Никита есть Никита, что с него взять. Алимушкин от басовского намека мог покраснеть до ушей, но что скрывать — даже папа все понял. Улетая в Барахсан, она хотела предупредить его, осторожно намекнула, что, может, и замуж пора…
— Давно пора, дочка, — сразу сказал он.
— Ты не спрашиваешь, за кого?!
— Я знаю, — ответил он, гася на губах стариковскую хитрость, — Алимушкин хороший человек, живите только счастливо…
— Откуда, папа?!
— Погоди, — лукаво сощурился, — вот родишь алимушонка и вырастет он у тебя, тогда все узнаешь — и как, и откуда…
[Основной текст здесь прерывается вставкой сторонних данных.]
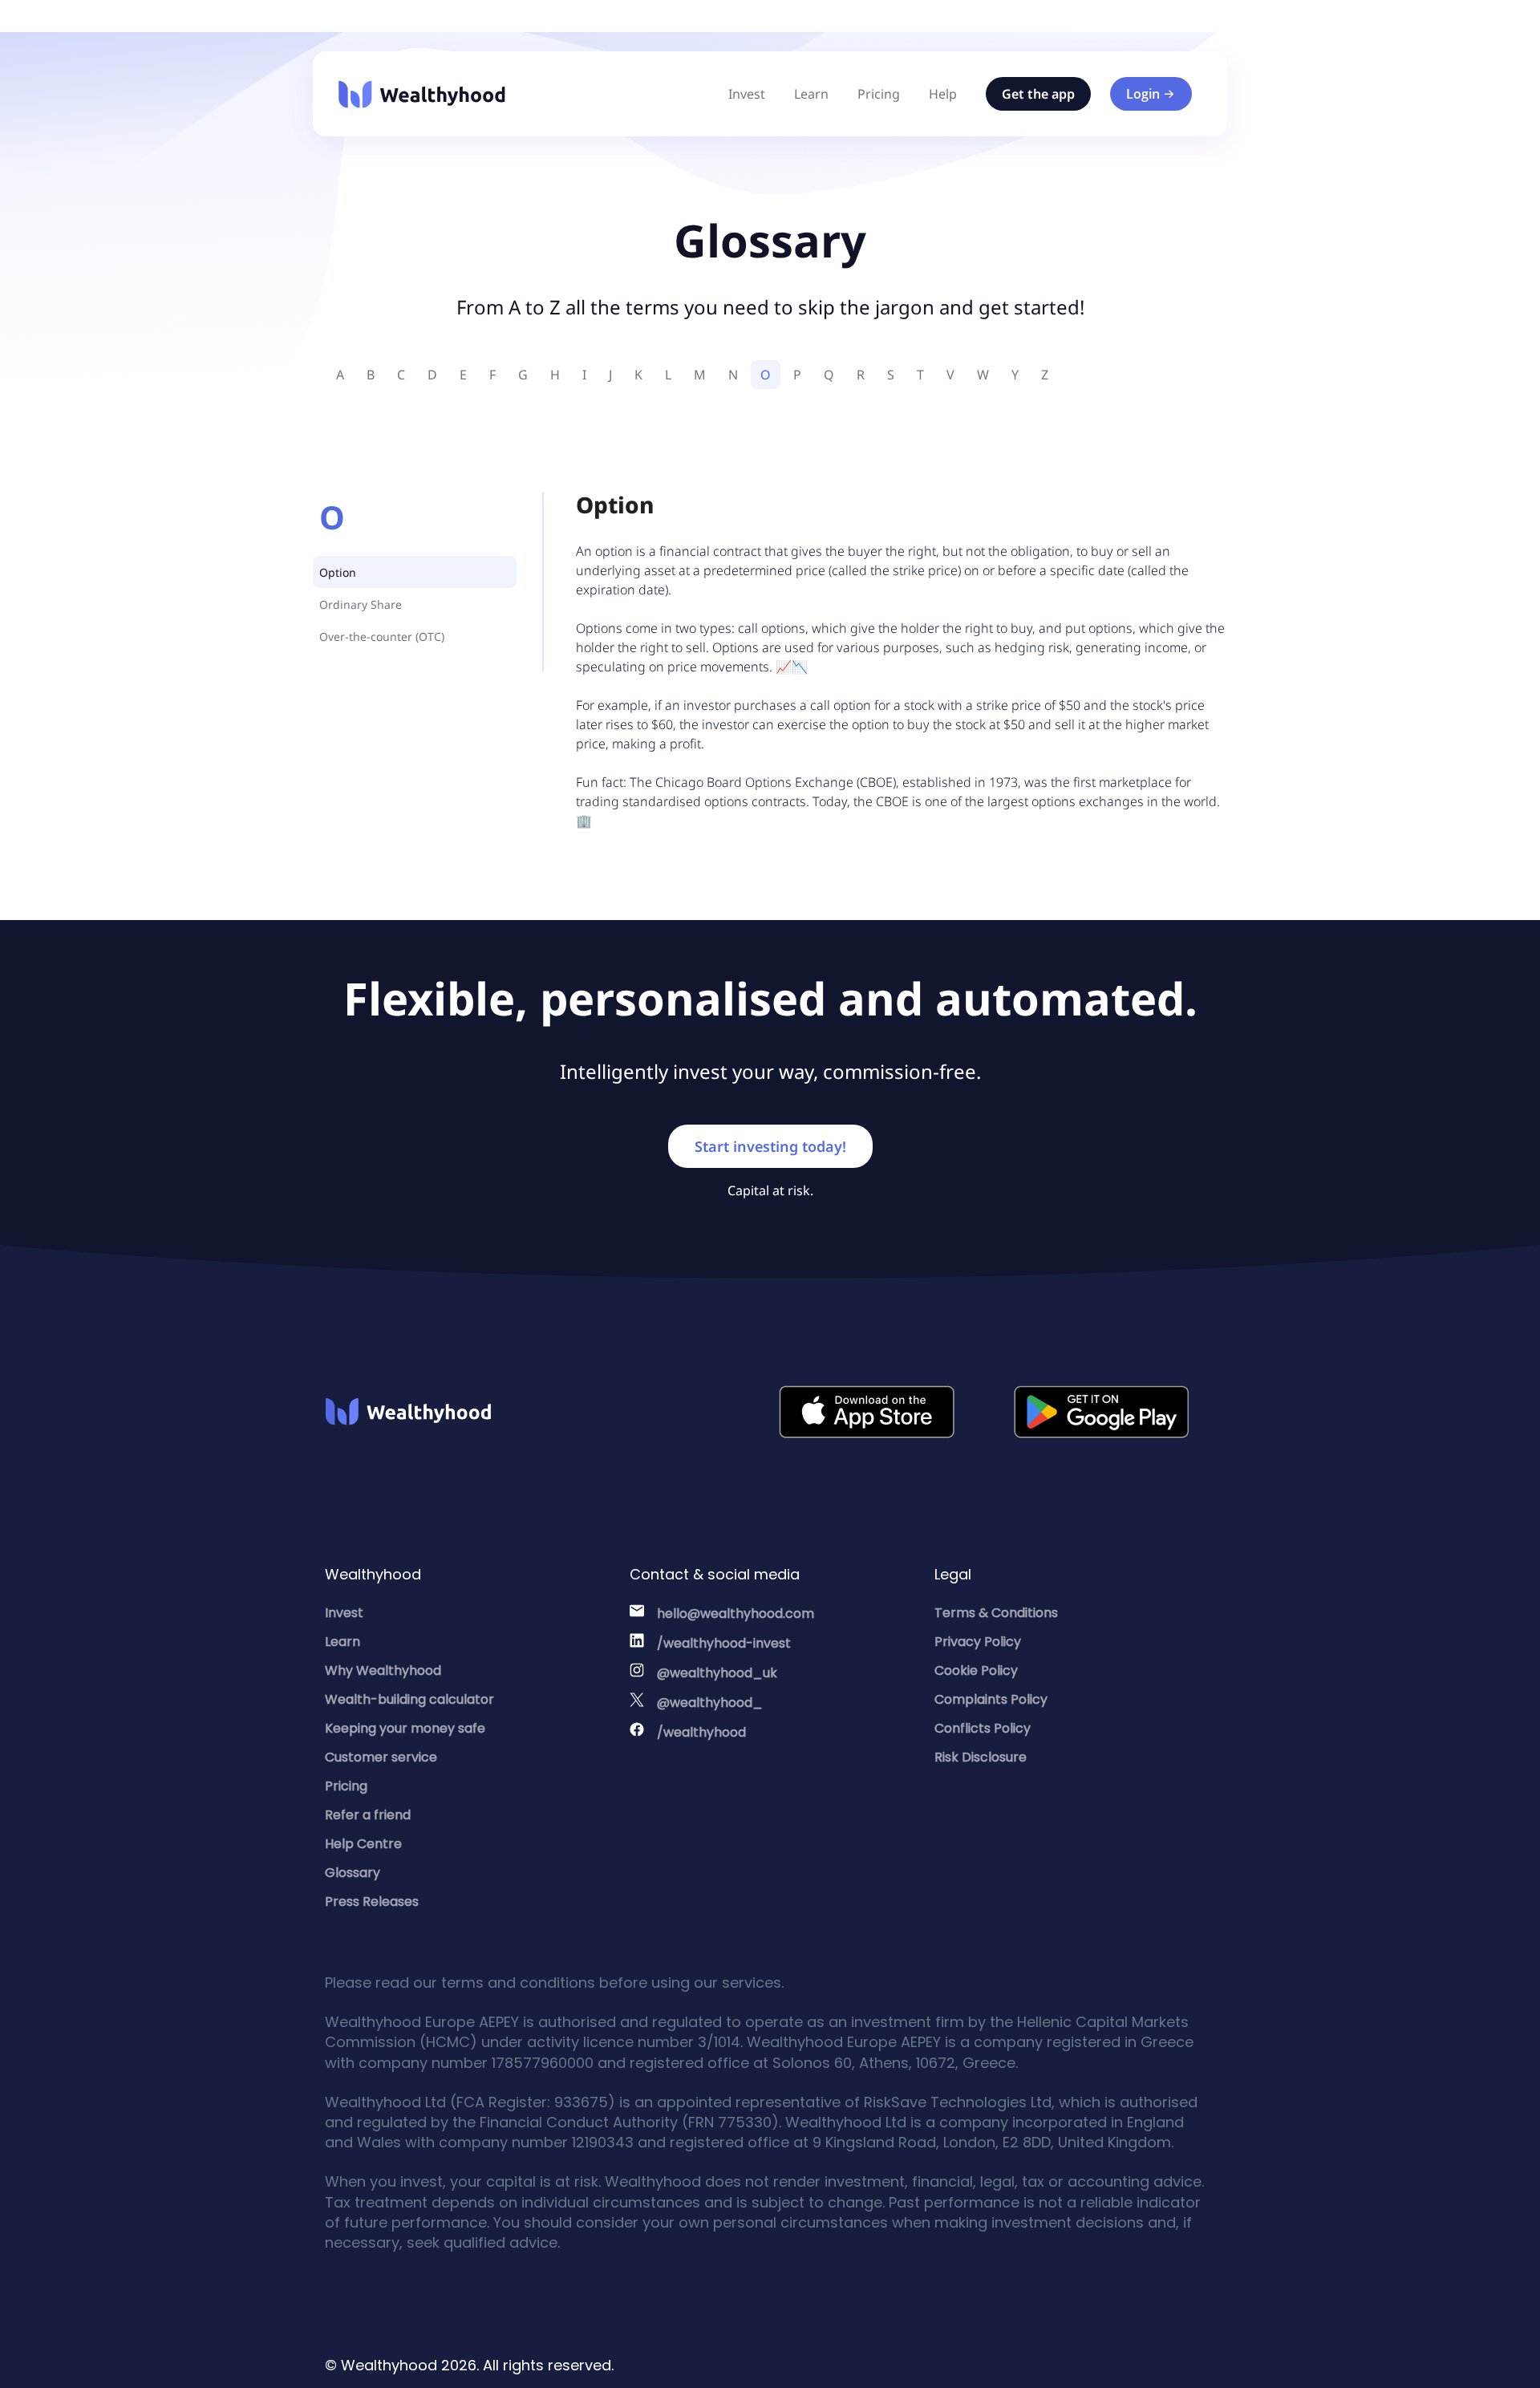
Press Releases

Больше они не говорили об этом, — мало было времени перед отъездом, и потому, наверное, что отец каким-то образом догадывался, что у них окончательно еще не решено это. Только когда она уходила, он на минуту задержал ее руку в своей, серьезно сказал:
— Я, правда, рад за тебя.
— А за него? — спросила она.
— За него тоже, — кивнул старик, — если он не открутит мне голову за тебя. Зять-то зять, а — идейный.
— Вот уж он обрадуется твоим словам…
Отец прикрыл глаза.
В дороге, вспомнив эту сцену, Даша снова разволновалась, и больше, чем дома. Согласие отца, какая-то покорность его и дрогнувший голос, когда он говорил «я знаю», вызывали в ней жалость. Она понимала, что он действительно рад за нее, а тут ей открылось, что в жизни старого человека, в жизни Тихона Малышева, не академика, не ученого с мировым именем и учителя, воспитавшего несколько поколений специалистов, иные из которых могли бы уже и с ним поравняться славой, а в жизни ее старенького, немощного отца эта радость за дочь была, быть может, последней и оттого такой грустной и трогательной. И к Дашиной гордости за себя примешалось чувство непонятной вины, появились даже сомнения: не отказаться ли от всего ради отца?! Но уже и другое что-то, что было выше любви и привязанности к отцу, испытывала она и не могла… В мире существовало и ежечасно рождалось и умирало множество тайн, постичь которые человек стремился и жизнью платил за это познание, и вот оказывалось (сама память услужливо подносила ей как давнее, забытое, но где-то когда-то слышанное, из далеких веков): забудешь мать и отца своего и прилепишься к женщине, жене своей… Разве не ей и не о ней тоже были эти ветхие слова? И, выходит, одно не противоречило другому.
Отец понимал это, она же, как пустой звук, пропустила их однажды, и теперь истиной открывалось ей простое, извечное: семя прорастет, чтобы родить семя…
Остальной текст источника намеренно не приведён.